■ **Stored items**
* * * * *

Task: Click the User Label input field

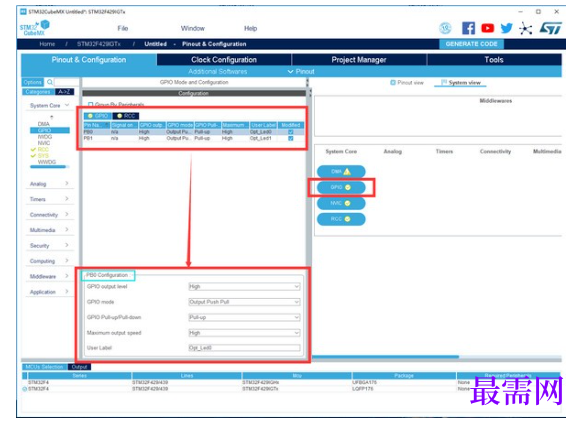Action: [244, 348]
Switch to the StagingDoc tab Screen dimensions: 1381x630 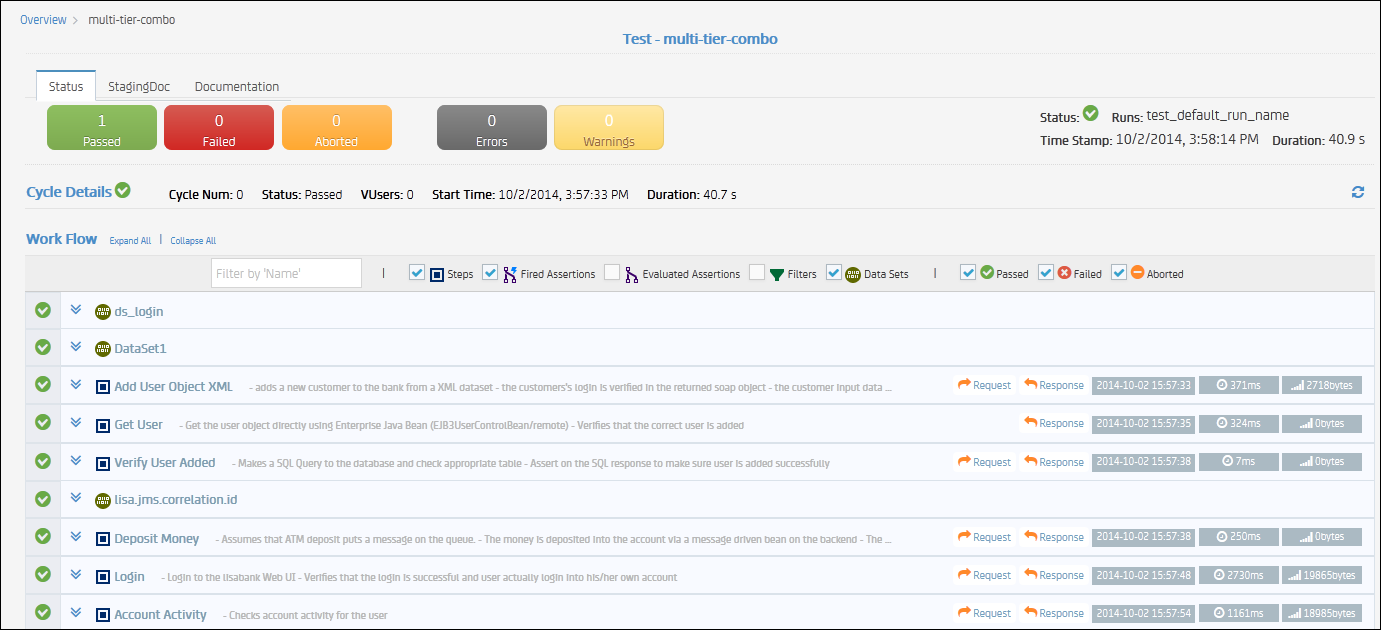(x=138, y=86)
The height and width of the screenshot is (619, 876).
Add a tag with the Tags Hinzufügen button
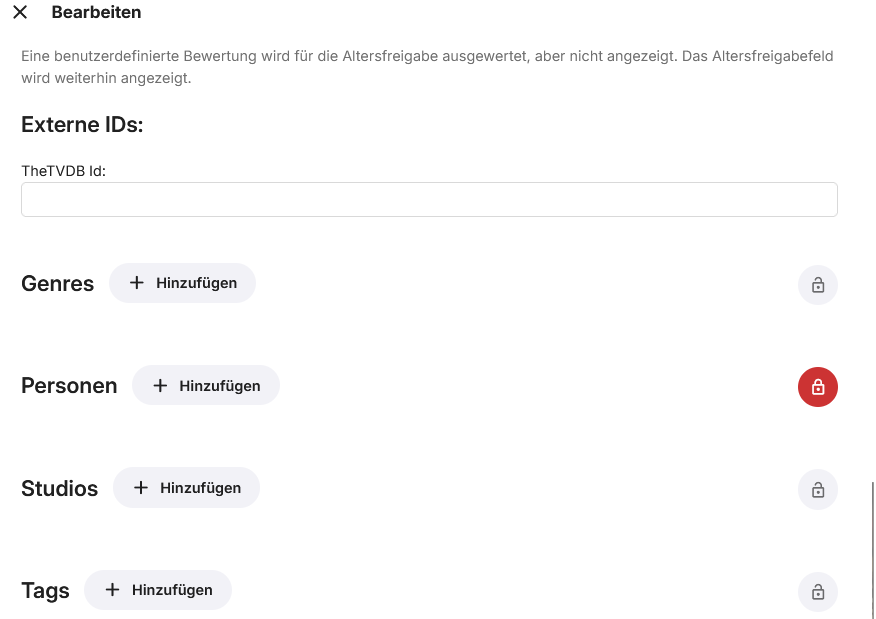click(x=158, y=590)
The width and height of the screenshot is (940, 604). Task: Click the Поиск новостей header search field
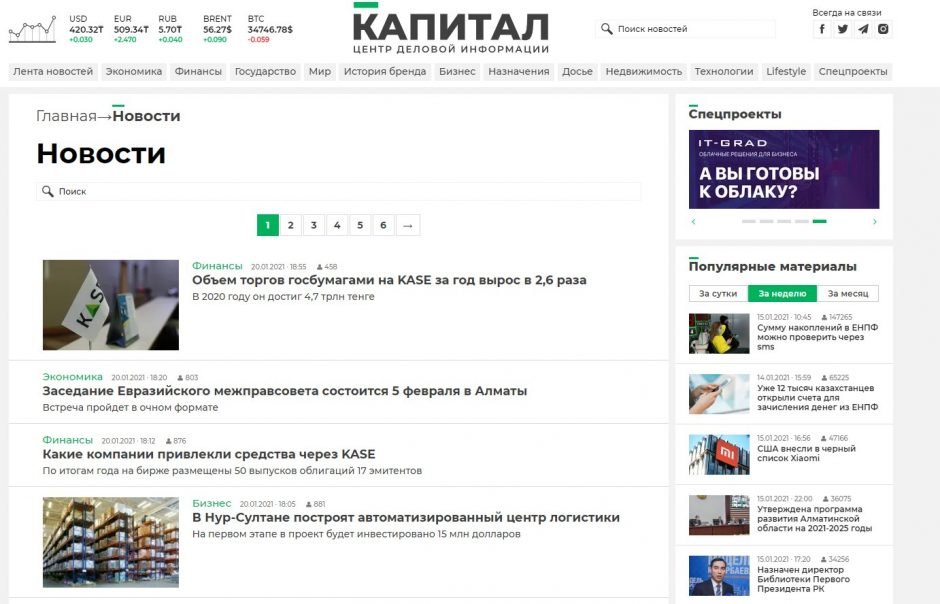[x=693, y=29]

* * * * *

■ **WORK ORDER**
Copy exactly, and only, the lines running from the one containing "The height and" through the final line of the data, and omit the pictures.

■ **ANSWER TO THE EXERCISE**
The height and width of the screenshot is (619, 876).
Add a tag with the Tags Hinzufügen button
click(x=158, y=590)
The width and height of the screenshot is (940, 604). Task: Click the Поиск новостей header search field
[x=693, y=29]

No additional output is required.